Randy Bartels, Author at KirkpatrickPrice

Someone to Administer User Accounts

In PCI Requirement 8.1.2, we learned there must be a formal program of control for additions, deletions, and modifications of user IDs and other credentials. This ties right in with PCI Requirement 12.5.4, which states there must be someone assigned to administer user accounts, including additions, deletions, and modifications. Think about all of the additions, deletions, and modifications that has occurred within your organization in the last year: new hires, terminations, quitting, promotions, or a change in role. You must to ensure that the privileges that an individual has been assigned are the privileges that they actually need, but those privileges do not exceed what is required by their job.

For this role, it’s important that organizations develop transition and/or succession plans to avoid potential gaps in this security assignments, which could result in used IDs and credentials being left out-of-date.

PCI Requirement 12.5.4 establishes that somebody needs to be assigned the responsibility of your move, add, and change functions of all of your user accounts within the environment. Somebody needs to be actively removing individuals that have been terminated. Somebody needs to be removing or disabling accounts that haven’t been used in the last 90 days. The assessor going to be looking for who is responsible for this. For all of these requirements, the assignment can be given to an individual, a title, or a group of people, as long as these particular roles have been disseminated in being managed.

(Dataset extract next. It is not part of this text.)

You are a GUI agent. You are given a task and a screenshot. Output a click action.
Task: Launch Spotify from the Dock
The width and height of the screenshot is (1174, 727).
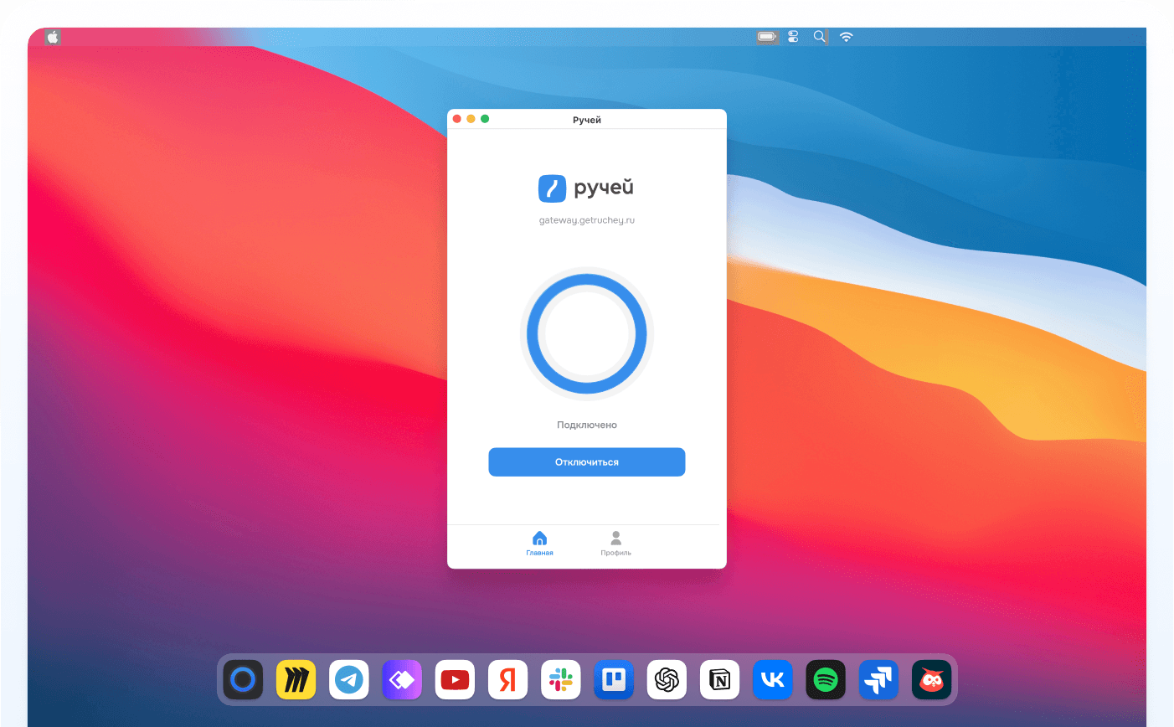coord(826,679)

Someone to Respond to Incidents

Incident response plans are crucial to PCI compliance. PCI Requirement 12.5.3 requires that you have an individual assigned to establish, document, and distribute security incident response and escalation procedures to ensure timely and effective handling of all situations. Without this role, incident response programs could be completely ineffective and security incidents could lead to great damage.

For this role, it’s important that organizations develop transition and/or succession plans to avoid potential gaps in this security assignment, which could result in responsibilities not being assigned and therefore not performed.

PCI Requirement 12.5.3 establishes the need to assign the roles and responsibilities around distributing your security incident response procedures and all of that relative training. Your assessor is going to be looking for who that role has been assigned to.

Someone to Monitor and Analyze Security Alerts

In PCI Requirement 10, we discussed a critical aspect of data protection: logging and tracking. Implementing logging mechanisms at your organization gives you the ability to track user activities, which is crucial in preventing, detecting, and minimizing the consequences of a data breach. Without logging and tracking, it’s almost impossible to find the source of the data breach or compromise. In PCI Requirement 12.5.2, we take this a step further; it’s not sufficient just to have logging and alert systems in place. PCI Requirement 12.5.2 asks you to establish a role to monitor and analyze security alerts and information, and distribute appropriate personnel.

Back in PCI Requirement 10, we talked about having all the logging and log review programs established. PCI Requirement 12.5.2 establishes the need to define the roles and responsibilities and assign someone to manage and monitor the log review and all those other things. Once again, it’s not sufficient to just have a logging program, somebody needs to actually mange that and be actively part of that program.

Someone to Establish, Document, and Distribute Security Policies and Procedures

Building a PCI compliance program takes teamwork, and according to PCI Requirement 12.5.1, someone must establish, document, and distribute security policies and procedures. This role is crucial because formal documentation, implementation, and maintenance is required. By assigning someone this responsibility, you ensure that security policies will be held up to PCI standards.

We need to have somebody that’s formally responsible for developing policies, distributing them, and managing them. It’s not just good enough to develop the policies, we actually need somebody to manage them. From an assessment perspective, we’re looking to define who that physically is.

Assigning Information Security Management Responsibilities

Building a PCI compliance program takes teamwork. PCI Requirement 12.5 recognizes this and requires that you assign an individual or team to the following information security management responsibilities:

Establish, document, and distribute security policies and procedures
Monitor and analyze security alerts and information, and distribute to appropriate personnel
Establish, document, and distribute security incident response and escalation procedures to ensure timely and effective handling of all situations
Administer user accounts, including additions, deletions, and modifications
Monitor and control all access to data

Anyone with information security management responsibilities should be aware of their tasks through a specific policy. Without this accountability, gaps in processes may present risks to critical resources or cardholder data.

To verify compliance with PCI Requirement 12.5, an assessor will look for a formal Chief Security Officer (or other roles like this) and check for other formally assigned information security roles.

It’s not just enough, from an organizational perspective, that you establish all of these programs. You also need to define who is going to be responsible for managing these things. PCI Requirement 12.5 looks to call out very specific things around assigning the roles and responsibilities. From an assessment perspective, we’re not only looking that you have this documented, but we’re looking to see that these activities are actually fully managed.